__Problem__: A faithful copy is required of the lines from the top of the entries through the line that contains "You are a GUI", both included, with no pictures.

Saved data entries
==============================

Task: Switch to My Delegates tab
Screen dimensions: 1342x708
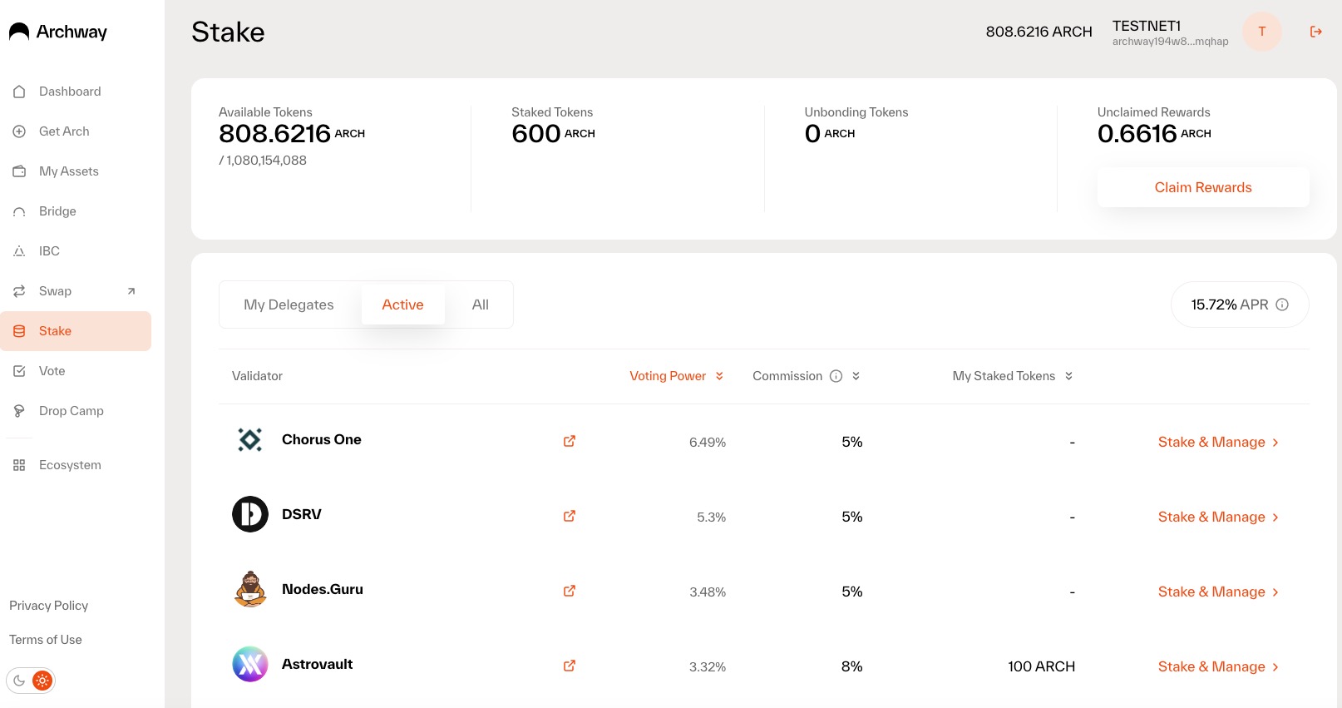Action: [289, 304]
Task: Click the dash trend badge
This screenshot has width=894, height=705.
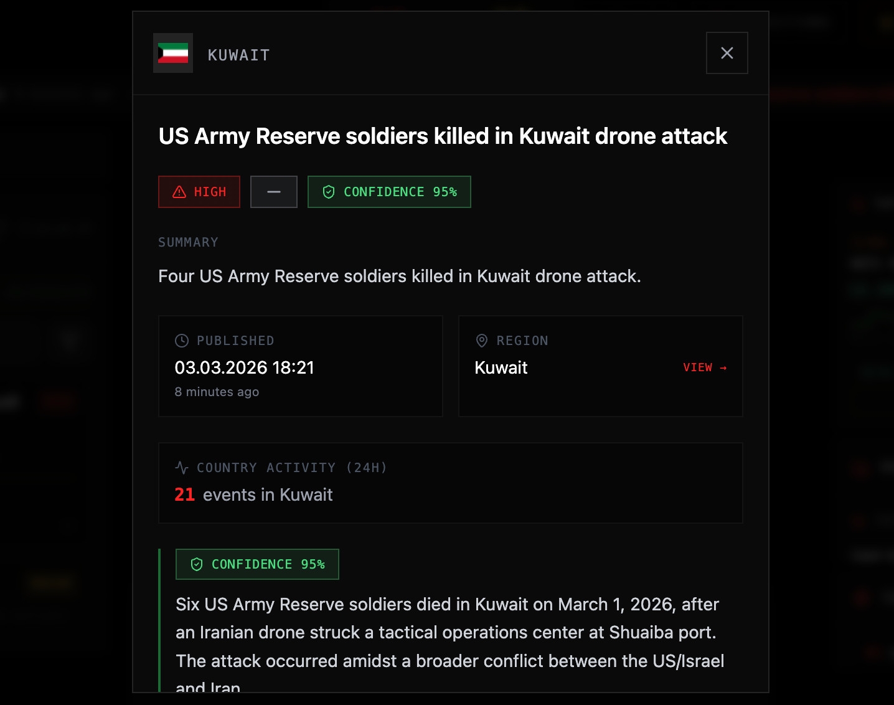Action: 274,192
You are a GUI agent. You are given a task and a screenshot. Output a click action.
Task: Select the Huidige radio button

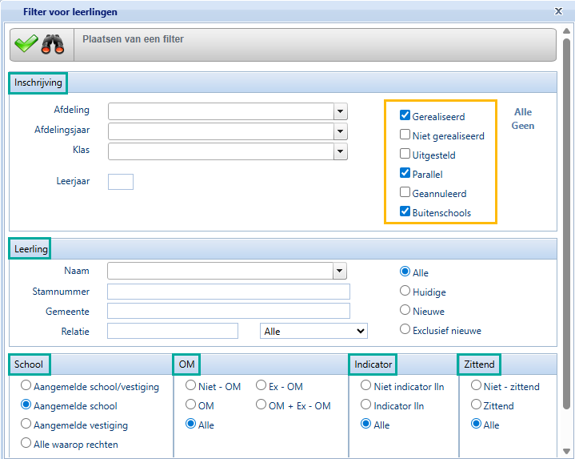coord(405,292)
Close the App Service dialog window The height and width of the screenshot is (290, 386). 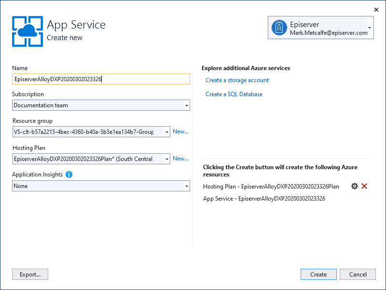click(376, 9)
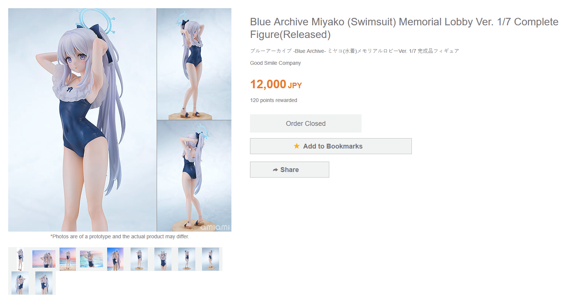
Task: Click the Blue Archive Miyako product title
Action: pos(404,28)
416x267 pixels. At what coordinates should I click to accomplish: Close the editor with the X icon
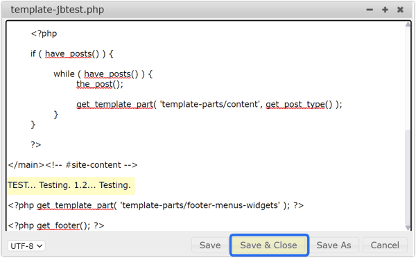[x=400, y=10]
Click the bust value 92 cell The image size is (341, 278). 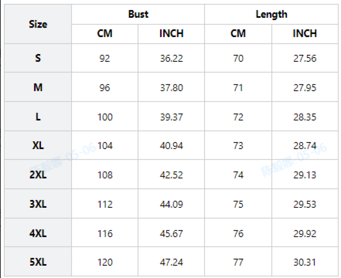[x=105, y=58]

==============================

__Your solution__:
Task: Switch to My Delegates tab
Screen dimensions: 1342x708
Action: [289, 304]
Task: Click the dash trend badge
This screenshot has width=894, height=705.
Action: 274,192
You are a GUI agent. You are given a task and a screenshot. Output a click action.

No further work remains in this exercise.